Bogotá pierde jóvenes y su región crece 27%: el reto que puede impulsar el desarrollo

Más del 65% de jóvenes que terminan la educación media pasan de manera inmediata a la educación posmedia.
El Ministerio de Educación Nacional ha explicado que la falta de uniforme por razones económicas no puede convertirse en un motivo para negar el cupo o impedir la asistencia de un estudiante. Crédito: Diseñado por Magnific + www.magnific.com

Bogotá y sus municipios vecinos concentran hoy 2.373.917 jóvenes, una cifra que el más reciente Informe Jóvenes con Potencial 2026 describe como una oportunidad para el desarrollo económico y social del territorio. El dato, sin embargo, esconde una paradoja: mientras la población joven de la capital colombiana viene en descenso, los municipios de la región —Soacha, Sabana Occidente y Sabana Centro— crecieron cerca del 27% en el mismo grupo poblacional.

El hallazgo hace parte del estudio presentado por GOYN Bogotá (Global Opportunity Youth Network), iniciativa global cuyo socio ancla en Colombia es Fundación Corona, que, por primera vez, amplió su análisis más allá de los límites de la capital para mirar el fenómeno como una sola región funcional.

Uno de cada cuatro habitantes es joven

En estos territorios, uno de cada cuatro habitantes es joven, lo que representa lo que llaman los expertos un "bono demográfico": una ventana de oportunidad en la que una mayor proporción de población en edad productiva puede impulsar el crecimiento económico, siempre que existan condiciones reales de formación, empleo e inclusión.

"Una persona joven puede vivir en Soacha, estudiar en Bogotá y trabajar en Sabana Occidente. Necesitamos leer esas trayectorias completas y colaborar de otra manera", explicó Camilo Franco, director de GOYN Bogotá, quien insistió en que las oportunidades no deberían depender de dónde termina un municipio o empieza otro.

Más de medio millón de jóvenes, sin estudiar ni trabajar formalmente

El informe también identificó que en Bogotá D.C. hay 531.364 "jóvenes con potencial": personas entre 14 y 28 años que no estudian, no trabajan o se encuentran en la informalidad. Esta cifra equivale al 29,7% de la población joven de la ciudad, un dato que dimensiona el reto pendiente para la política pública y el sector privado.

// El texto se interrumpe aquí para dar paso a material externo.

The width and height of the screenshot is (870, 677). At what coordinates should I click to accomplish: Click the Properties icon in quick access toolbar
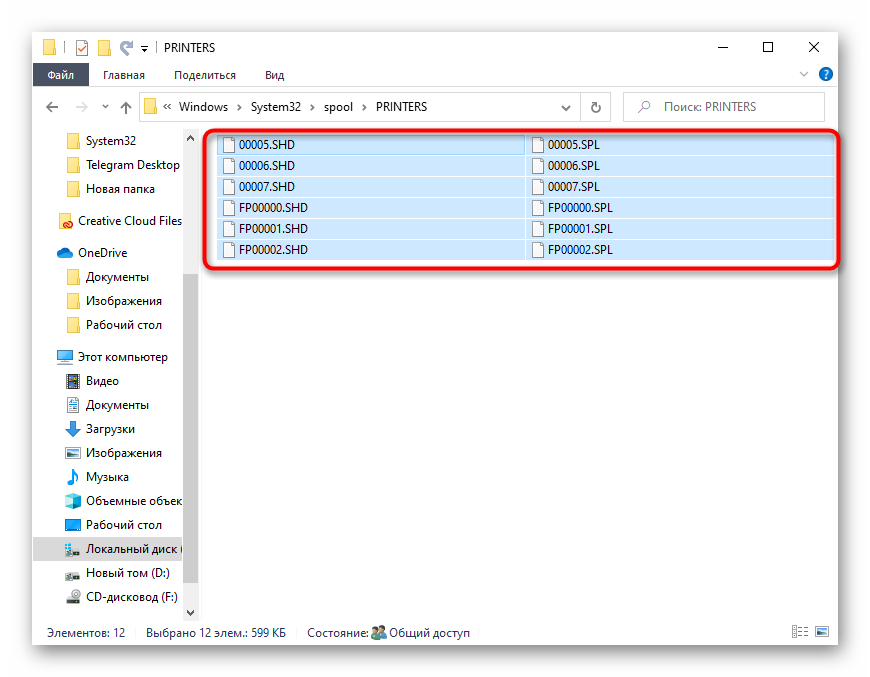(x=82, y=48)
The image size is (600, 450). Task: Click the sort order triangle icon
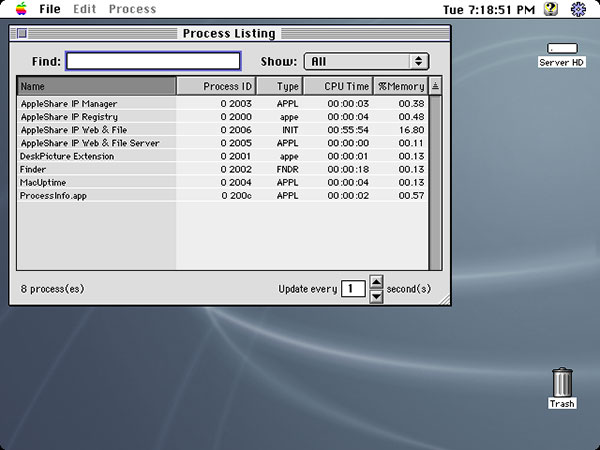(435, 86)
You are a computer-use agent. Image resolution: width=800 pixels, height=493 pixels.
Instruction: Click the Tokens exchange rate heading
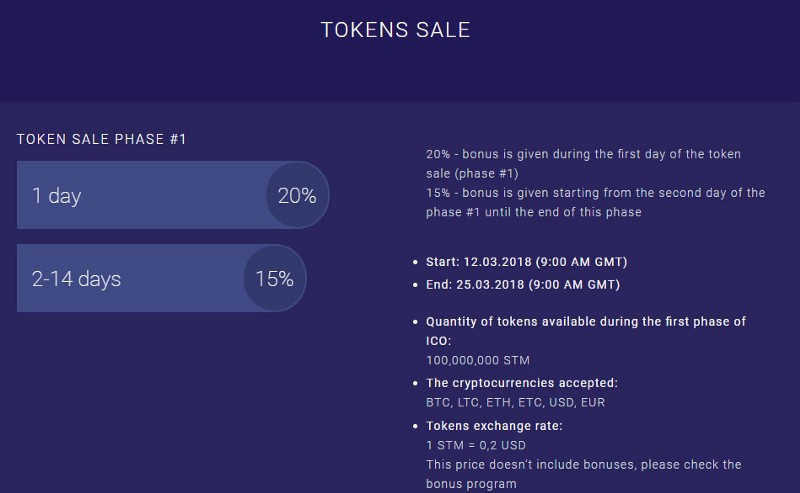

Las empresas sí están contratando talento joven

No todo son alertas. El estudio encontró que el 61% de las empresas formales de Bogotá contrató al menos una persona joven entre 18 y 28 años en el último año, una proporción que sube al 84,9% entre las medianas empresas y hasta el 96% entre las grandes compañías.

El reto está en los detalles: aunque el 68,6% de las vacantes en servicios y ventas exige máximo bachillerato, en promedio se piden 1,5 años de experiencia, un requisito que deja sin cubrir cerca de 19.427 puestos de trabajo.

El sector gastronómico, motor de empleo… pero también de informalidad

Uno de los hallazgos más llamativos del informe apunta al sector gastronómico, que vincula laboralmente a más de 75.000 jóvenes en Bogotá, impulsado por el crecimiento de restaurantes con servicio a la mesa, comida para llevar y domicilios. El problema es que la informalidad en este sector ronda el 75%, muy por encima del promedio general de informalidad juvenil, que pasó del 32,3% al 35,6% en el último periodo medido.

La educación mejora, pero persisten brechas

En el frente educativo hay avances: el 65% de los jóvenes que terminan la educación media transita de inmediato a la educación posmedia, cuatro puntos más que en 2019. Pero la brecha entre colegios oficiales y privados sigue siendo amplia: solo el 47,4% de los egresados de colegios oficiales llega a la educación superior, frente al 64,1% de quienes salen de colegios privados.

Para Daniel Uribe, director ejecutivo de Fundación Corona, el reto va más allá de generar empleo: "Es difícil que el desarrollo de la ciudad aumente si más de una tercera parte de la juventud sigue en la informalidad", advirtió.